Yes, the inversion is due more to longer rates falling, and that’s typically how yield inversions come about. If you think about it, the Federal Reserve wouldn’t have any reason to raise short-term rates higher than longer-term rates intentionally. In the normal order of things, investors are rewarded with higher interest rates for tying up their investments for a longer period. The markets haven’t moved the 3-month Treasury bill much in the first 5 months of 2019, whereas the yield on the 10-year Treasury note has sunk by roughly half a percentage point, which we would attribute largely to a general risk-off sentiment that has come over the markets in the last month and a half. As of May 31, the 3-month Treasury bill was yielding 21 basis points more than the 10-year Treasury note.
Yield curve inversions have preceded recessions
Note: Data are from January 2, 1968, through May 31, 2019.
Sources: Vanguard, Moody’s Data Buffet, and Federal Reserve Bank of St. Louis.
How likely is a U.S. recession?
We see about a 30% chance of a recession in 2019, but we’re constantly revisiting that figure as economic conditions and risks evolve.
I should note that our assessment was made before the most recent escalation in trade tensions with China and Mexico, which has hurt market sentiment and which we’ll need to watch in coming months for any actual harm to the economy.
The recent yield curve inversions haven’t really had much of an impact on our thinking about a recession this year. An inversion signals what you might expect to see maybe 12 to 18 months down the road. That said, the deeper this inversion goes and/or the longer it lasts, the higher the probability of recession, so it’s something we’ll continue to monitor.
How likely are we to see a return to an upward-sloping yield curve (where longer-term bond yields are higher than shorter-term bond yields), and what would need to happen for that to occur?

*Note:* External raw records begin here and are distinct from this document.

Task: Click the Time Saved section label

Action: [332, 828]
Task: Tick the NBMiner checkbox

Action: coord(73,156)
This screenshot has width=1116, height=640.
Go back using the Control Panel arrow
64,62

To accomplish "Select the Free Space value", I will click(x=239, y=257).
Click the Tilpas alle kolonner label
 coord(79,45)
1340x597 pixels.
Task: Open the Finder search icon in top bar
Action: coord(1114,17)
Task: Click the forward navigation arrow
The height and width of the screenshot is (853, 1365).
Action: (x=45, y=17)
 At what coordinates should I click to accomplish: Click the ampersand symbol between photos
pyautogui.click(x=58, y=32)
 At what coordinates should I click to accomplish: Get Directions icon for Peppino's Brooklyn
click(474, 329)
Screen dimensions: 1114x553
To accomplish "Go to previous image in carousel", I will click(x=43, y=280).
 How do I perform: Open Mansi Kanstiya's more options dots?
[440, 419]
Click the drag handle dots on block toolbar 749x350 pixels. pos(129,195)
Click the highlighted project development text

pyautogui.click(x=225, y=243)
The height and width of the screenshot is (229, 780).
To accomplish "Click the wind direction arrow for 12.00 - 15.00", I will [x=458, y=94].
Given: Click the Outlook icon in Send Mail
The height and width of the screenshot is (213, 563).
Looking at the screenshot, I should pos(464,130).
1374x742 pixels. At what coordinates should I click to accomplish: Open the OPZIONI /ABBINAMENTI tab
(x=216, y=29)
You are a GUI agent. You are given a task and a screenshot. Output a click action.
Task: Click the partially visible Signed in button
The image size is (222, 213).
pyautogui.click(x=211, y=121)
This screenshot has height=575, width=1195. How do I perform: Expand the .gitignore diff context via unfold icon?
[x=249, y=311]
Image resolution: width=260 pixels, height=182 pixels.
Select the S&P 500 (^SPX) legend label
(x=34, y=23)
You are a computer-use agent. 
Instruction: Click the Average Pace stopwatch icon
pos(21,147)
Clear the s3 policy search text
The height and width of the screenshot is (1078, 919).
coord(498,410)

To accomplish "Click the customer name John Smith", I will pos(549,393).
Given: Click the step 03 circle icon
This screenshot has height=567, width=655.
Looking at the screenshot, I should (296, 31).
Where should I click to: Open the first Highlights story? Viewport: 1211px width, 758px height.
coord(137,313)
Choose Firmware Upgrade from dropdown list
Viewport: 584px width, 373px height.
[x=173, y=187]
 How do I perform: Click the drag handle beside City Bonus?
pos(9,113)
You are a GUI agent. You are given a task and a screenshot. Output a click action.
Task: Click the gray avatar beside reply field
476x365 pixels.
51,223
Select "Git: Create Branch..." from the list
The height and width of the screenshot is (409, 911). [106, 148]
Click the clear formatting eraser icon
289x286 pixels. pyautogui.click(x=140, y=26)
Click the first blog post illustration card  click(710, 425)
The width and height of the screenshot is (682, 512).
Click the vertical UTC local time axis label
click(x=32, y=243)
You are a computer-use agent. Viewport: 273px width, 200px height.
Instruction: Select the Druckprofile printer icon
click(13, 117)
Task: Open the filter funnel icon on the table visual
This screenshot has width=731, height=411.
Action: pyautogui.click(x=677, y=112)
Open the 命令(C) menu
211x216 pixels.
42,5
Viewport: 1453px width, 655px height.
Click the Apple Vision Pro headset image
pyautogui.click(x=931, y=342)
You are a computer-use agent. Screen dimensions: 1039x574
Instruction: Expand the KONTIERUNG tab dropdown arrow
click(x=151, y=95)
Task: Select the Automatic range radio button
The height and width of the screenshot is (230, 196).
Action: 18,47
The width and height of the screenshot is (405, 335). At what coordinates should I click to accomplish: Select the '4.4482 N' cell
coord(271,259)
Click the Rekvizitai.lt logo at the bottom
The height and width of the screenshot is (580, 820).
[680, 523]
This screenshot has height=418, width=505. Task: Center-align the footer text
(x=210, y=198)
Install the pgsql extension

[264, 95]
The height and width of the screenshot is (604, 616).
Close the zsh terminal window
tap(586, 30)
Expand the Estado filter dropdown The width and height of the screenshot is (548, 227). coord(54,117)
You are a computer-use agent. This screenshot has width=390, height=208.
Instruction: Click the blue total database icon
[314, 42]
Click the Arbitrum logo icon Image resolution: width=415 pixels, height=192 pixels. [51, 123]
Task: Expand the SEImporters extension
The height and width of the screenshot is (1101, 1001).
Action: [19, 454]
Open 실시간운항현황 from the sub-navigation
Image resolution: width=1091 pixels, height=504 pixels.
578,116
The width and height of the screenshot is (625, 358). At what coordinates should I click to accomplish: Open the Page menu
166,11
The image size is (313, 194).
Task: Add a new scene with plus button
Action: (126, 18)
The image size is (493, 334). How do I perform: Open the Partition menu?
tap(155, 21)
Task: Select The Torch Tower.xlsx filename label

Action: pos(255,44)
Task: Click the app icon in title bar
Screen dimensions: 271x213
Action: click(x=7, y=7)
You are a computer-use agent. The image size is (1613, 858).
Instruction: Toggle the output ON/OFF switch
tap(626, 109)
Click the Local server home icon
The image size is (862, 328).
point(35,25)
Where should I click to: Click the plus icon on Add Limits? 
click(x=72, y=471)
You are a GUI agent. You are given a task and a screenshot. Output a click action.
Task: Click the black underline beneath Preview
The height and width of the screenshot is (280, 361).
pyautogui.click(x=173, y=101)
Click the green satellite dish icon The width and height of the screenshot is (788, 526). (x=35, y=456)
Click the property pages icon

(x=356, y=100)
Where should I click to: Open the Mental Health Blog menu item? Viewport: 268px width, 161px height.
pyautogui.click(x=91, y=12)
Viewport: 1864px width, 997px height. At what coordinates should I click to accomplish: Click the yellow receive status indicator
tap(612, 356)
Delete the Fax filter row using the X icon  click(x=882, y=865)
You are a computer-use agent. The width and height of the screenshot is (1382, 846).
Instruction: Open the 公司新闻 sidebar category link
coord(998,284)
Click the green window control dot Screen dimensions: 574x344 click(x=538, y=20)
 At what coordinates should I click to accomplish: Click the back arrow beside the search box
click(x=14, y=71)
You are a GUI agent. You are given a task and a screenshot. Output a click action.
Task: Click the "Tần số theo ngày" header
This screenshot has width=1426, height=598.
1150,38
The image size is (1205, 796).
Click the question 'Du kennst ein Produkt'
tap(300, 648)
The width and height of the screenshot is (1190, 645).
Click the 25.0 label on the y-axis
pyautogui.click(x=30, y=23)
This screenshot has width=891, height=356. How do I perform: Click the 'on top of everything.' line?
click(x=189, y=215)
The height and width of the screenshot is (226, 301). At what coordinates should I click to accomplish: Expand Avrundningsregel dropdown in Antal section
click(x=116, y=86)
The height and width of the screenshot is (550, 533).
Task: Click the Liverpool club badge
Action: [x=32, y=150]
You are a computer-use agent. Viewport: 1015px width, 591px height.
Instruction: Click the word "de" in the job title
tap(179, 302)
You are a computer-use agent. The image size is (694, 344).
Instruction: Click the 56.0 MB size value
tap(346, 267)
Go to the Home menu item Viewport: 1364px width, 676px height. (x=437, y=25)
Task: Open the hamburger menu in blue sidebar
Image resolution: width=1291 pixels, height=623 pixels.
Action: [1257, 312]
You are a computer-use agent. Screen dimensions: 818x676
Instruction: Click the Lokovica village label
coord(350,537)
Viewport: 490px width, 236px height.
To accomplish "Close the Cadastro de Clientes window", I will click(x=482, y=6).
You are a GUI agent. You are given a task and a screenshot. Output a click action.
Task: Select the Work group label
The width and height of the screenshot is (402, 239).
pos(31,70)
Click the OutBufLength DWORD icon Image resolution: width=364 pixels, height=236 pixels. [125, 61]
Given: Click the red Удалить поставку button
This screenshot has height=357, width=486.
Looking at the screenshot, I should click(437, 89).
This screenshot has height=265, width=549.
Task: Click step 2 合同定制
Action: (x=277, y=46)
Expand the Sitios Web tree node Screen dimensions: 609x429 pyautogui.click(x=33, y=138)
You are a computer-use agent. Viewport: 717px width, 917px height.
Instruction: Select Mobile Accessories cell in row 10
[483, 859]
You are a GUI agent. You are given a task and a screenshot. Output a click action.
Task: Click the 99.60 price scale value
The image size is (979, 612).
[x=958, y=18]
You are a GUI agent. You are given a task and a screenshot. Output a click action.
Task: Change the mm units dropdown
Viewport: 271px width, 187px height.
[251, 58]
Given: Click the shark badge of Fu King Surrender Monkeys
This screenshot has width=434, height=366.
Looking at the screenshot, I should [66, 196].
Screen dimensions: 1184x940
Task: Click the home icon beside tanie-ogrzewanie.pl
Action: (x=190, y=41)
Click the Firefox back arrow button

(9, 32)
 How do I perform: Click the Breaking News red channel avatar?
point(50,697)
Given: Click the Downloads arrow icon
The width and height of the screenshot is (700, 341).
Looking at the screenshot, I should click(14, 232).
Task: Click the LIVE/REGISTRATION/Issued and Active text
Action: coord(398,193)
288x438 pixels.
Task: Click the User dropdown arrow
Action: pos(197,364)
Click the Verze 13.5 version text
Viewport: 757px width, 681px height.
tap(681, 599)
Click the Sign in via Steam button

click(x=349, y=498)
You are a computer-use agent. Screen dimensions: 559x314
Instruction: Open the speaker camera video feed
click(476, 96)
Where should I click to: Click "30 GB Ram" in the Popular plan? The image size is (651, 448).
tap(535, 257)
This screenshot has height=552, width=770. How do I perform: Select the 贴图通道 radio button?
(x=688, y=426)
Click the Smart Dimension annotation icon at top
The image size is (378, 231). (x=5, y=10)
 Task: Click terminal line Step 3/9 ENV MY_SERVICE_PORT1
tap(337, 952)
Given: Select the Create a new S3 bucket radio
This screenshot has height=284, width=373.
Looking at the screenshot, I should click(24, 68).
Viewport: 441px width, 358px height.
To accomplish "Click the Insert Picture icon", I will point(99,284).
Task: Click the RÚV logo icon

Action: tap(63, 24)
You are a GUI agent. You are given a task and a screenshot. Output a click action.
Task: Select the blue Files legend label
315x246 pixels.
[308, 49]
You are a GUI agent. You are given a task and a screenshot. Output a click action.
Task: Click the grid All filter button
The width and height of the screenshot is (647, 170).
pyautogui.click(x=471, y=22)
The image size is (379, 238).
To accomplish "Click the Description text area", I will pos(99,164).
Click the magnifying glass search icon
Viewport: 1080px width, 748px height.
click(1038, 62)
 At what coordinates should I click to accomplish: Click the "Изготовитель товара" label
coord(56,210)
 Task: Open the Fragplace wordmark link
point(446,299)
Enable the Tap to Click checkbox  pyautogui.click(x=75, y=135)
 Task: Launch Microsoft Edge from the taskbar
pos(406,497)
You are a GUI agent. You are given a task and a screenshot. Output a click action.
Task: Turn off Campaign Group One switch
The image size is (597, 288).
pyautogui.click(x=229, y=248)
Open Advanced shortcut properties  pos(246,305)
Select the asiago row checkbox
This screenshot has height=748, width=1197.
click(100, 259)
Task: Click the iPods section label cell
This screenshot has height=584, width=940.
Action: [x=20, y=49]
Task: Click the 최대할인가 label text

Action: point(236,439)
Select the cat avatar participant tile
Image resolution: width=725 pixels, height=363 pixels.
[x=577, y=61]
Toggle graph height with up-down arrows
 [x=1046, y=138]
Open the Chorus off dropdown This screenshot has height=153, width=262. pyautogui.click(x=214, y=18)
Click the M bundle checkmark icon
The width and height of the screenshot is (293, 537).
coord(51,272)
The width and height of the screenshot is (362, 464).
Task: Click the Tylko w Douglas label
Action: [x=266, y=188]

Short-term yields are largely determined by central bank policy. Since we aren’t expecting the Federal Reserve to adjust rates at all this year, there isn’t likely to be much movement at that end of the curve. So longer-term yields would have to rise to produce that upward slope. For that to happen, we’d have to see stronger fundamentals, and stronger inflation in particular, as our research shows that it’s a key driver of longer-term yields, including that of the 10-year Treasury note. That’s what happened back in March when the yield curve switched back to being upward-sloping.
What about major bond markets outside the U.S.?
Yields are low across developed markets, and still negative for some maturities in many European countries and Japan. It might be worth noting that those low yields are actually putting downward pressure on longer-term Treasuries here in the U.S. As odd as it may sound, even with an inverted curve, foreign bond investors in their reach for yield are still seeing value in the 2%-plus yield on longer-dated U.S. Treasuries.
Vanguard is well known for advocating a long-term approach to investing, typically suggesting that investors with carefully constructed portfolios ignore market noise and any temptation to make tactical moves. Any suggestions as to what they should do?
As we were expecting in our 2019 outlook, we may see a slowdown in growth, and the yield curve inversion is another factor supporting that view. The inversion, though, is not a timing signal or a call to change your portfolio. Tactical bets are always very difficult to execute successfully. Instead of adjusting your portfolio because of an expected slowdown or even recession, it makes more sense to prepare yourself mentally and cultivate the resolve not to react. This would also hold true if one were expecting stronger growth. Making asset allocation changes based on growth expectations tends to be counterproductive. Unless your financial goals change in terms of your circumstances or your time horizon, your portfolio shouldn’t change just because a slowdown may be on the horizon.